8 oct 2012

Rodeo.

Se cae del árbol, ansioso de vivir y pudrirse bajo el sol. (Siempre se caen en verano. No dejan de temblar hechos de ruido y aire, distrayéndonos del otro lado de la ventana, y luego quedan ahí, en el pasto, cargados de líquidos. Incrédulos, no hacemos caso.) Pende sin ambigüedades, maduro, blando, casi fermentado. Entonces, se cae. Gira en el aire y lo desplaza, aplasta el pasto, golpea contra el suelo blandamente.
Se rompe. Se parte, se fragmenta, se destroza, se dispersa en mil pedazos, se atomiza y se hace jugo.
Lo empapa todo.

Alrededor, un líquido pegajoso.
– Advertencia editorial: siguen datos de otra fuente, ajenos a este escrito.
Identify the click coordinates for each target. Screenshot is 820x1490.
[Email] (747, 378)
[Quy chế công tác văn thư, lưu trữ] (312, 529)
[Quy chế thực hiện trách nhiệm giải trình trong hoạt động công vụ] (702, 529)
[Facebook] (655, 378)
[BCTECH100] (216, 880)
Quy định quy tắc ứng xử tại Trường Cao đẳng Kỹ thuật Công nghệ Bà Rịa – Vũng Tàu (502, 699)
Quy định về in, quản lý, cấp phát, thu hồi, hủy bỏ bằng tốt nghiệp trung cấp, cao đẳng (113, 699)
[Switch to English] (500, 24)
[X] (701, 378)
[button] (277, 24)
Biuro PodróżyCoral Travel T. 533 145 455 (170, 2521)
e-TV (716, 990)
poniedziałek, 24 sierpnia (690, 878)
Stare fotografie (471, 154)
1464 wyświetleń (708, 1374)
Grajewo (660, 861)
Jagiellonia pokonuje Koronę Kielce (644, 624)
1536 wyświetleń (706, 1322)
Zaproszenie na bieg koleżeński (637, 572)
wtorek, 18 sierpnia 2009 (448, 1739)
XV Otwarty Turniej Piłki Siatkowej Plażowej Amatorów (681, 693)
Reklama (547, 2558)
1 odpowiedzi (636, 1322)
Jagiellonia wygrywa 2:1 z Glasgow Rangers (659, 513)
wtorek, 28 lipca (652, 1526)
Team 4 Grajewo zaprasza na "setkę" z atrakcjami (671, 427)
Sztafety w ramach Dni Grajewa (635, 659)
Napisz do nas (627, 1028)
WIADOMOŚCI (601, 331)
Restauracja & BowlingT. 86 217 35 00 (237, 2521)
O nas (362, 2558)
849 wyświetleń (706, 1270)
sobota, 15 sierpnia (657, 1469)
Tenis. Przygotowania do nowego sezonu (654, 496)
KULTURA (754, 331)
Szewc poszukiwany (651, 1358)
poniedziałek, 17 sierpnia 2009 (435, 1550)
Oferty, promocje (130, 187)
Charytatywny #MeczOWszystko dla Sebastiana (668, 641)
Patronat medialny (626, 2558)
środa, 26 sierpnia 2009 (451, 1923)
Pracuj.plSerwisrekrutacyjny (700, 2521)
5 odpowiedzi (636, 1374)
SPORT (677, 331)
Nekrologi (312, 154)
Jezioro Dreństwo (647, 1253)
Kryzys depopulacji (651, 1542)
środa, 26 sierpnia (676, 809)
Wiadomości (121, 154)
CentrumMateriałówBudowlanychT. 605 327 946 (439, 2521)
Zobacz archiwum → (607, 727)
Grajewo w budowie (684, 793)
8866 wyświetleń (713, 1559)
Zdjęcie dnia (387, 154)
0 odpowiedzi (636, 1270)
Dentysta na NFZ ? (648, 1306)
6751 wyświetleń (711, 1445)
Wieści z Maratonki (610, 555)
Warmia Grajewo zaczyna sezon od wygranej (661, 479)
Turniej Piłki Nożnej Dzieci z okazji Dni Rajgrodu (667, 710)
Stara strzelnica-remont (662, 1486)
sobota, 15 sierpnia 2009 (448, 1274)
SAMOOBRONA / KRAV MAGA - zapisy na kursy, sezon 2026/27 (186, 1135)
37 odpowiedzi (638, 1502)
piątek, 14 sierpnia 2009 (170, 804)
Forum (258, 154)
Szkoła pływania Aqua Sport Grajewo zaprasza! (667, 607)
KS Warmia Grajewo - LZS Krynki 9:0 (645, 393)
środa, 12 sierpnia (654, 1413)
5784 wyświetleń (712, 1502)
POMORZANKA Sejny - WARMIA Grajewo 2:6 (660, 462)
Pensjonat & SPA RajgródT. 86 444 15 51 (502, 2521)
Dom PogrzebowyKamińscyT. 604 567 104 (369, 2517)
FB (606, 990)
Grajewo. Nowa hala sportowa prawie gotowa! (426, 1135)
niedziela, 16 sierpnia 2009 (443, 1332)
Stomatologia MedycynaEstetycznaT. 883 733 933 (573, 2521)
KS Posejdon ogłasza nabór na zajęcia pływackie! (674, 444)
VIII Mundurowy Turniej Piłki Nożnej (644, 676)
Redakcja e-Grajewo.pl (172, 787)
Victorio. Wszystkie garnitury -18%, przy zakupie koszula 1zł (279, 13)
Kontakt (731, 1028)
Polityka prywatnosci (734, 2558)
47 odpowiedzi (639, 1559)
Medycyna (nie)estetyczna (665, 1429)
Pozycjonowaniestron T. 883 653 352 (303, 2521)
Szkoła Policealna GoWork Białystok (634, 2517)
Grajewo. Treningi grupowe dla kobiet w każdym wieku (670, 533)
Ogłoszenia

Ese líquido te moja. Cae él también. Se acumula, crece, se condensa en torno a los troncos como espuma, bate, va y vuelve. Se vuelve imparable marejada cruel: trepa repentinamente por los troncos, moja los tacos más esbeltos.
Te mide y te rodea, esa sabia roja, dulce. Avanza. Te humedece las yemas, te cosquillea el pecho, te lame los labios, te tapa las narices. Te pegotea sin debate los ojos. Apaga el resplandor de tu pelo flotando a la deriva.

Ahí abajo, respirás. El aire sube moroso. Allá arriba, la superficie gorgotea.
Calla. Dice siempre las mismas palabras.

Se cae del árbol, deseoso de vivir y pudrirse bajo el sol.